## ASSIGNED TASK
Only some lines are wanted: please transcribe exactly those from the one containing "is (672, 442)." through the end of the data, pictures excluded.
___
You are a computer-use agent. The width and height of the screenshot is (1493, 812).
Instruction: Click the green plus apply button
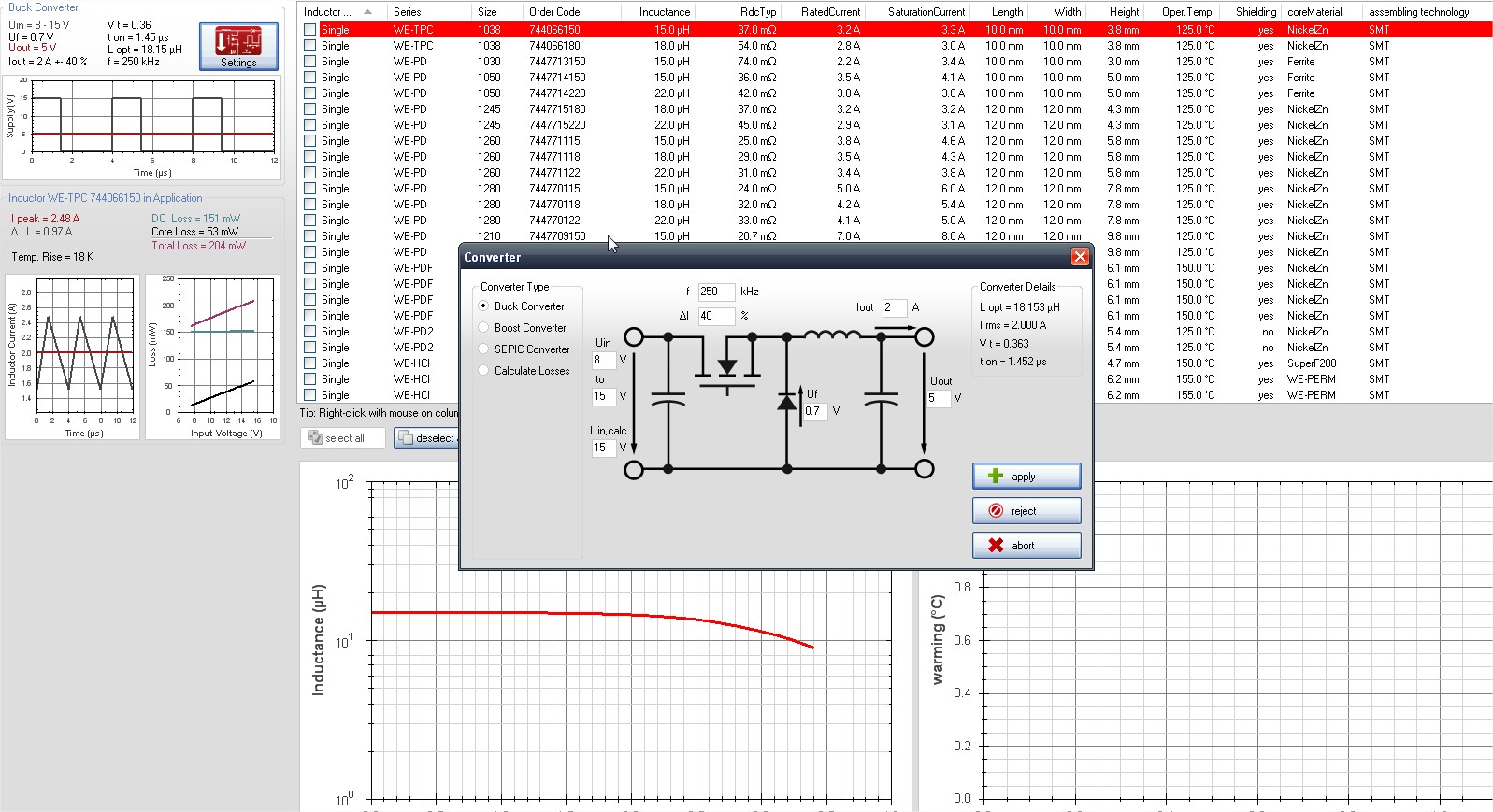click(1026, 477)
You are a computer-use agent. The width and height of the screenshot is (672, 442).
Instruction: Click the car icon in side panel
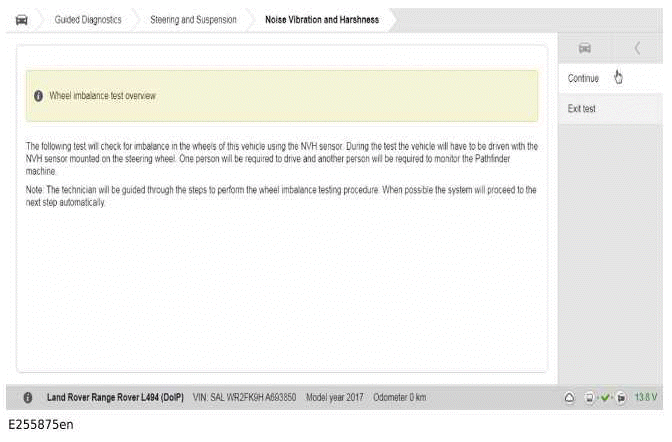(585, 48)
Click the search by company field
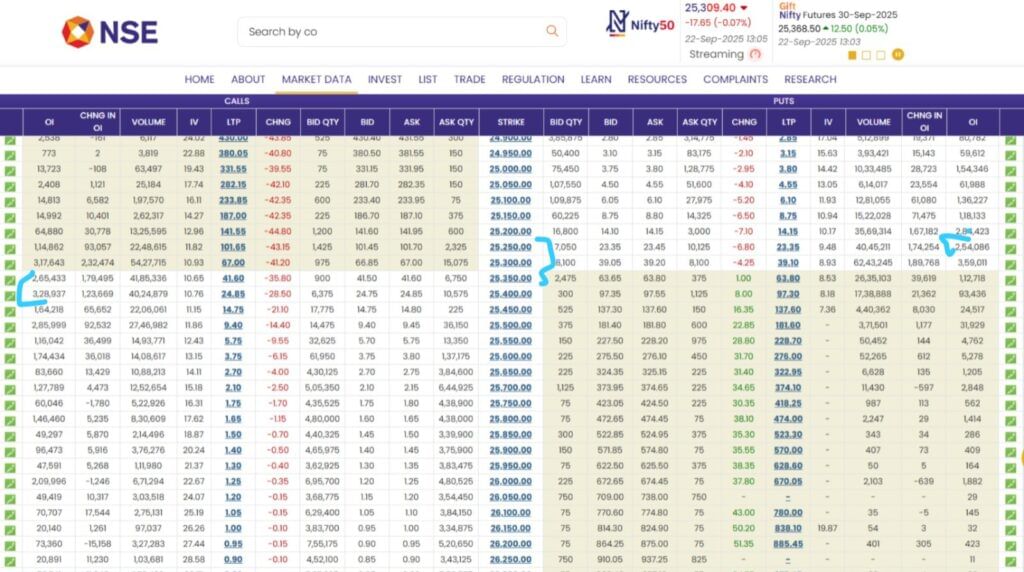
___
## SOLVED PROBLEM
You are a computer-use agent. The width and height of the screenshot is (672, 442).
Instruction: Click the car icon in side panel
(585, 48)
Click the search by company field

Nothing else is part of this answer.